Source document:
Thank you for looking at this.

My understanding is what you are suggesting is to count number of
entries and subtract them from refcount only once before adding page
to the freelist, is this correct?

We could do that, but having dma_clear_pte() for each entry is very
beneficial, as we could extend IOMMU page tables with other debug
technologies, such as page_table_check, if every single entry in the
page table is added and removed via dma_clear_pte() and dma_set_pte(),
since we are alreadying clearing pte, there is no reason not to change
the refcount at the same time.

Pasha
  

Patch

diff --git a/drivers/iommu/intel/iommu.c b/drivers/iommu/intel/iommu.c
index 897159dba47d..4688ef797161 100644
--- a/drivers/iommu/intel/iommu.c
+++ b/drivers/iommu/intel/iommu.c
@@ -949,7 +949,7 @@  static struct dma_pte *pfn_to_dma_pte(struct dmar_domain *domain,
 			if (domain->use_first_level)
 				pteval |= DMA_FL_PTE_XD | DMA_FL_PTE_US | DMA_FL_PTE_ACCESS;
 
-			if (cmpxchg64(&pte->val, 0ULL, pteval))
+			if (dma_set_pte(pte, pteval))
 				/* Someone else set it while we were thinking; use theirs. */
 				free_pgtable_page(tmp_page);
 			else
@@ -1021,7 +1021,8 @@  static void dma_pte_clear_range(struct dmar_domain *domain,
 			continue;
 		}
 		do {
-			dma_clear_pte(pte);
+			if (dma_pte_present(pte))
+				dma_clear_pte(pte);
 			start_pfn += lvl_to_nr_pages(large_page);
 			pte++;
 		} while (start_pfn <= last_pfn && !first_pte_in_page(pte));
@@ -1062,7 +1063,8 @@  static void dma_pte_free_level(struct dmar_domain *domain, int level,
 		 */
 		if (level < retain_level && !(start_pfn > level_pfn ||
 		      last_pfn < level_pfn + level_size(level) - 1)) {
-			dma_clear_pte(pte);
+			if (dma_pte_present(pte))

Instruction:
Using the IOMMU patch discussion, decide whether each statement agrees with it: (a) calling dma_clear_pte() for each entry would let IOMMU page tables be extended with debug technologies such as page_table_check; (b) the patch replaces the cmpxchg64() call with dma_set_pte(); (c) the writer rejects counting entries and subtracting them from refcount once as impossible. Answer yes or no for each and quote the deciding words. The items after this discussion are not needed.

Entries provided:
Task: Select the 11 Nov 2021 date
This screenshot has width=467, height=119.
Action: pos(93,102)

---

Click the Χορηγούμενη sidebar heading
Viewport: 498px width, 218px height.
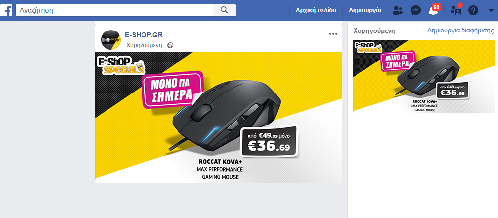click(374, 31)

--

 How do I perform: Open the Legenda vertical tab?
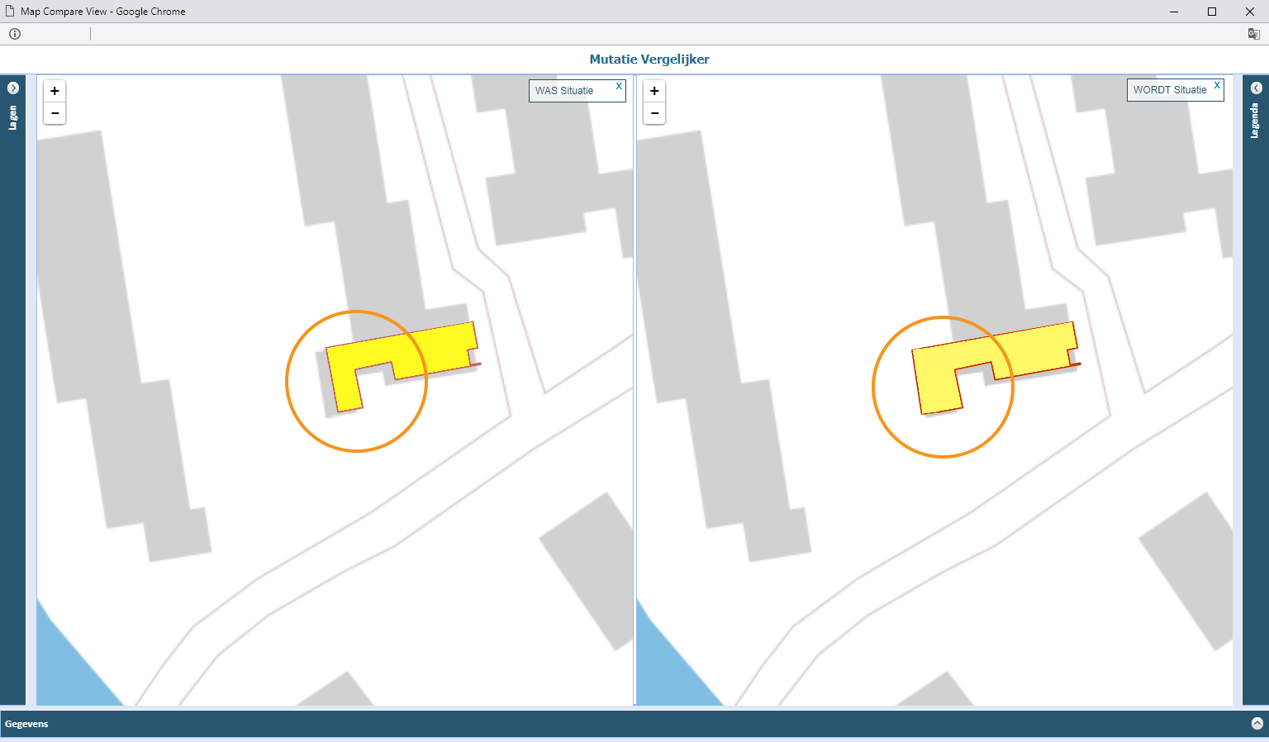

Solution for this task:
(a) Yes: "having dma_clear_pte() for each entry is very beneficial, as we could extend IOMMU page tables with other debug technologies, such as page_table_check"
(b) Yes: "if (dma_set_pte(pte, pteval))"
(c) No: "We could do that"